El proceso inicia con la fase de adhesión, donde el virus localiza y se une a su célula huésped designada. Este enlace es notablemente específico: las proteínas virales de adhesión reconocen y se acoplan a los receptores celulares específicos. Este encuentro inicial, dinámico y reversible, comienza con interacciones electrostáticas débiles que rápidamente evolucionan hacia uniones más robustas y en muchos casos, irreversibles, definiendo así la tropismo viral por ciertas células o especies huésped.
Tras anclarse en la superficie celular, el virus debe ingresar a la célula para replicarse, en un proceso conocido como penetración o entrada. Internamente, el genoma viral necesita liberarse, lo cual se logra mediante la desencapsulación, donde se pierden las proteínas virales que forman la partícula. En algunos virus, la entrada y desencapsulación ocurren simultáneamente. Notablemente, estas fases iniciales no demandan energía en forma de hidrólisis de ATP.
Con el genoma viral accesible, se inicia la fase de biosíntesis: replicación del genoma, transcripción de ARNm y traducción proteica. Este último proceso emplea ribosomas celulares, subrayando la dependencia viral de la maquinaria y recursos celulares para la biosíntesis, caracterizando a los virus como parásitos intracelulares obligados. Los genomas recién formados sirven tanto para nuevas rondas de replicación como para la transcripción de más ARNm viral, amplificando la producción viral desde la célula infectada. Estos genomas se ensamblan con las proteínas virales recién sintetizadas para formar partículas virales progenitoras durante el ensamblaje. Finalmente, las partículas deben ser liberadas de la célula, buscando nuevas células huésped para reiniciar el ciclo. Este proceso de maduración, necesario para que las partículas sean infecciosas, puede ocurrir antes o después de su liberación.

::::::

**Objetivo de la tarea**
Escribe la continuación del texto sobre el ciclo de replicación viral a partir de su última oración.

::::::

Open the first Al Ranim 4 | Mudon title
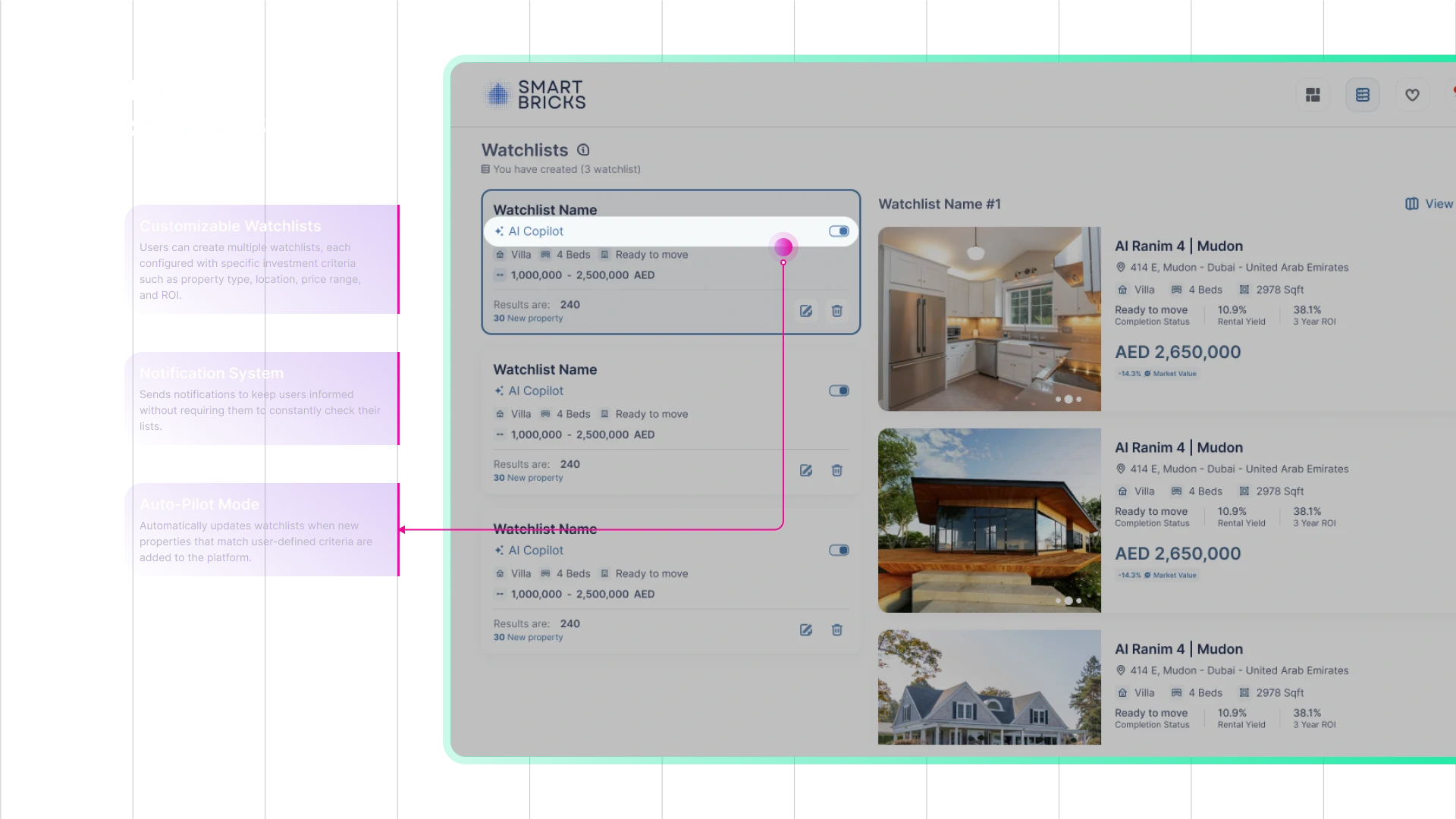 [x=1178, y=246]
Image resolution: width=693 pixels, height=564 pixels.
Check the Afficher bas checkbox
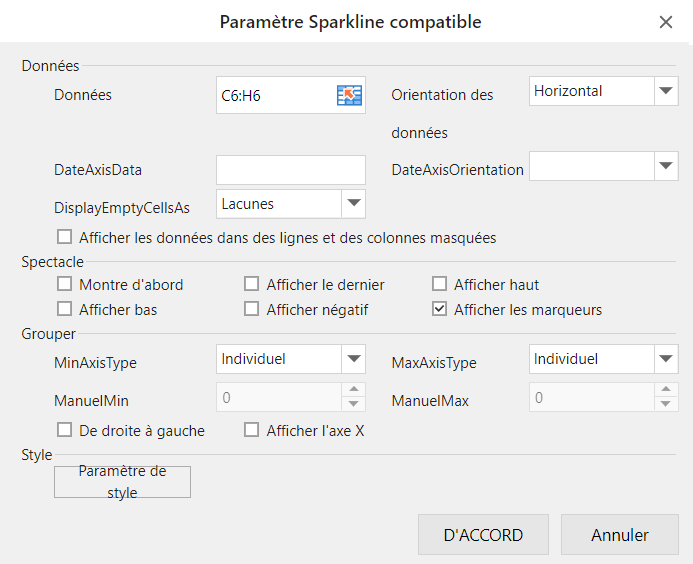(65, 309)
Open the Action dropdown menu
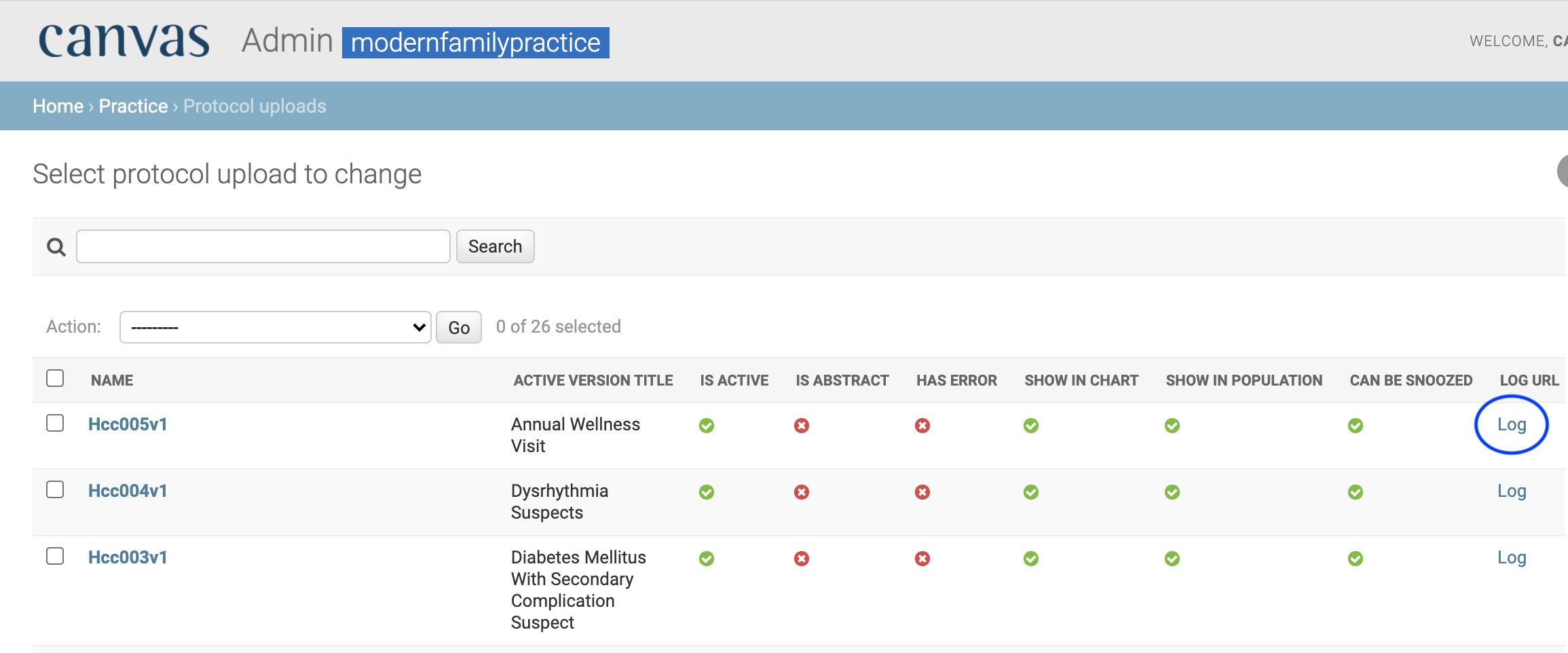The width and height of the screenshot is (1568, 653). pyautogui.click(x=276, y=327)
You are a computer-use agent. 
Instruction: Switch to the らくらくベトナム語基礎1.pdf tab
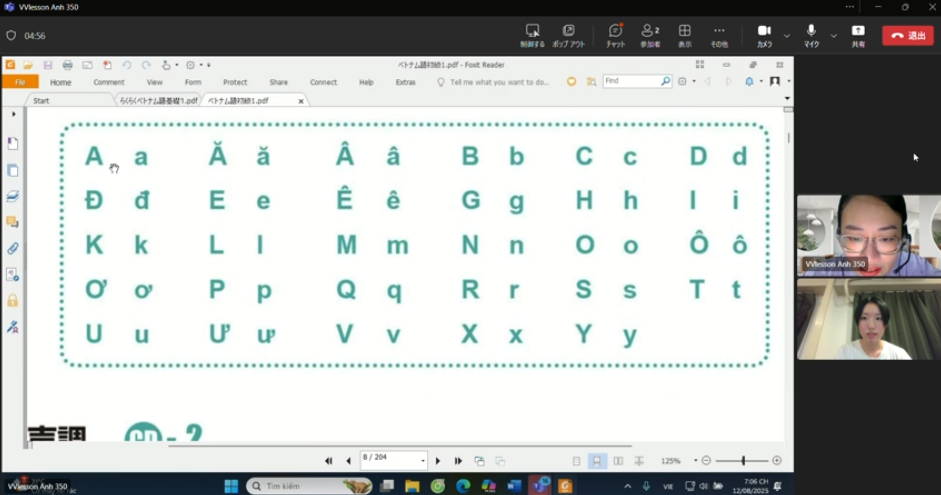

::::::

**Espacio de respuesta**
Al integrar los pasos del ciclo de multiplicación viral con los datos de una curva de crecimiento de un solo paso, observamos que durante la fase de eclipse, el virus atraviesa las etapas de adhesión, entrada, desencapsulación y biosíntesis. Durante esta fase, aunque las células contienen todos los componentes para producir nuevos virus, el virus inicial ha sido desmontado y aún no se han generado nuevas partículas infecciosas. Es solo tras el ensamblaje que observamos partículas virales dentro de la célula, listas para ser liberadas al medio y continuar su ciclo infeccioso.